Bryce Dallas Howard played the role with charm, but the script gave her almost nothing to do. Gwen appears at a public ceremony, shares an upside-down kiss with Peter Parker that mirrors the iconic moment from the first film, and then fades into the background for the rest of the movie.
Her presence creates brief tension between Peter and MJ, but that subplot resolves without Gwen having any real agency. She is used as a prop to create relationship drama rather than as a character with her own story.
Given her comic book legacy, the missed opportunity here is genuinely hard to overstate.
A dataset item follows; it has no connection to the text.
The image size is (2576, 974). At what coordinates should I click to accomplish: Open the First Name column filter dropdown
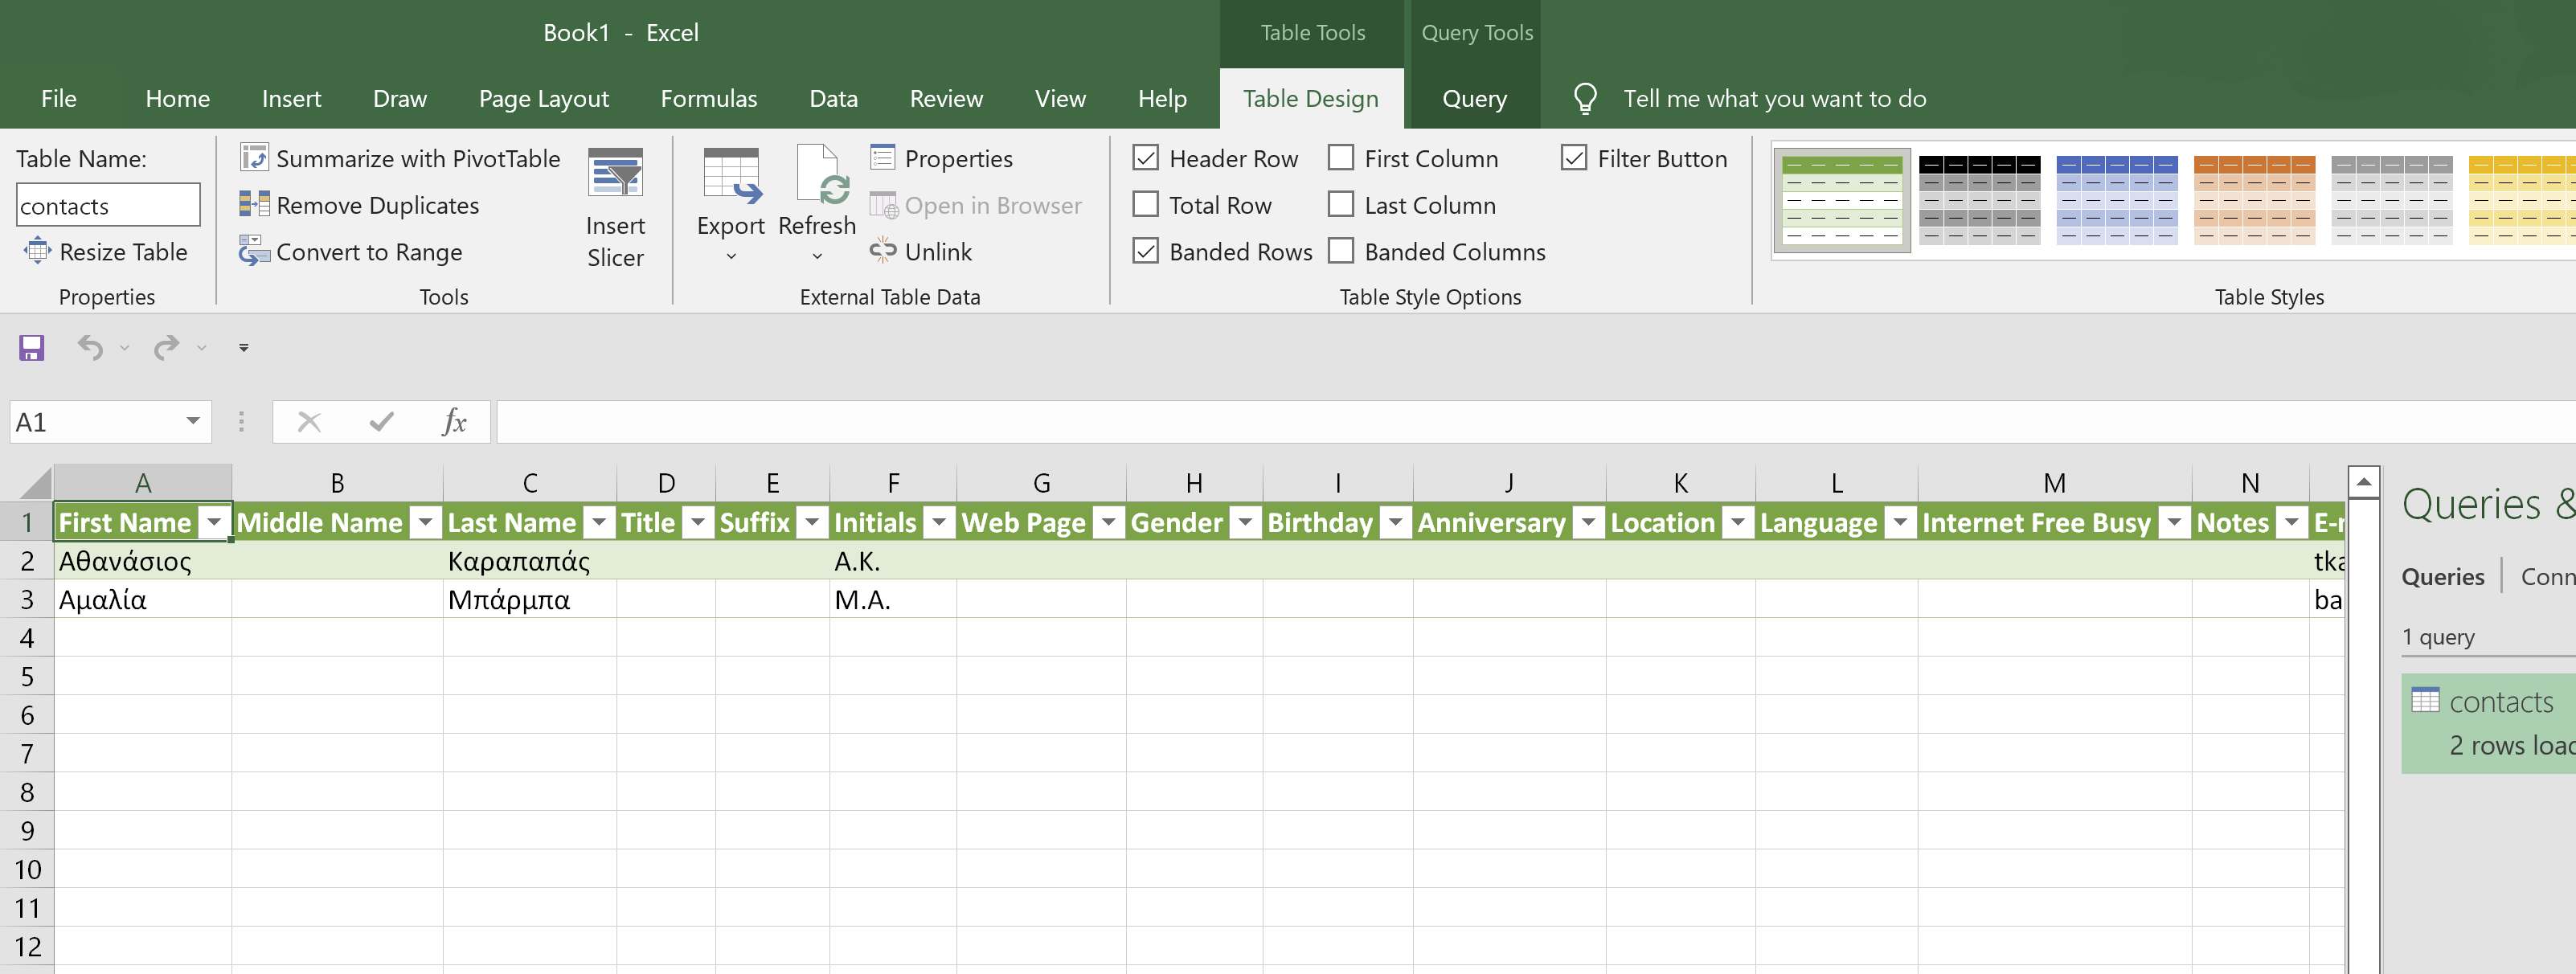click(214, 522)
10. Iron Man 2 (2010) – Senator Stern – Garry Shandling
Senator Stern appears in Iron Man 2 as a congressional antagonist demanding that Tony Stark hand over the Iron Man technology to the government. The scenes he appears in are well-written and Garry Shandling plays the pompous, self-important politician with real comedic timing.
The problem is that Stern ultimately has no effect on the plot’s resolution.
Tony refuses to cooperate, the hearing ends, and the story moves on to its actual conflicts involving Ivan Vanko and Justin Hammer. Stern reappears briefly at the end to present Tony with a medal, which is a funny moment but does nothing to justify his earlier scenes as meaningful obstacles.
The character was later revealed in Captain America: The Winter Soldier to have been a secret HYDRA agent, which recontextualized his antagonism. But in Iron Man 2 alone, he reads as political window dressing.
His scenes eat up runtime that could have developed the film’s more interesting villains instead.
11. Avengers: Age of Ultron (2015) – Dr. Helen Cho – Claudia Kim
Dr. Helen Cho is introduced in Avengers: Age of Ultron as a brilliant geneticist whose regeneration technology becomes central to Ultron’s plan for creating a new body. For a brief stretch in the film’s second act, she feels genuinely important.
Then Ultron takes control of her mind and uses her lab to build Vision’s synthetic body.
After that sequence ends, Helen Cho essentially disappears from the film. She is mind-controlled, then freed, and then never mentioned again.
The Avengers move on, Vision is created, and Dr. Cho’s role is complete. She had a function, not a character arc.
Claudia Kim brought warmth and intelligence to the performance, making it easy to imagine a version of the MCU where Helen Cho became a recurring presence. That version never materialized.
She appeared briefly in promotional materials for later films but never returned in any meaningful capacity, leaving her debut as a promising setup with no payoff.
12. Harry Potter and the Half-Blood Prince (2009) – Romilda Vane – Anna Shaffer
Romilda Vane pops up in Harry Potter and the Half-Blood Prince as a persistent admirer who slips Harry a box of chocolates laced with a powerful love potion. The subplot that follows involves Ron accidentally eating the chocolates and becoming completely infatuated with Romilda, leading to a funny scene with Dumbledore and a poisoning incident.
Here is the catch: none of that changes anything important. Ron recovers, Romilda disappears, and the story continues exactly as it would have without her.
The love potion sequence provides some light humor during a film that is largely dark and serious in tone, but it is a detour rather than a story beat.
Anna Shaffer gave the character a memorably scheming quality that made her scenes entertaining. But Romilda’s subplot is essentially a standalone comedy sketch dropped into the middle of a war story.
Fans of the books know she has a slightly larger presence in the source material, but the film trimmed her down to near-irrelevance.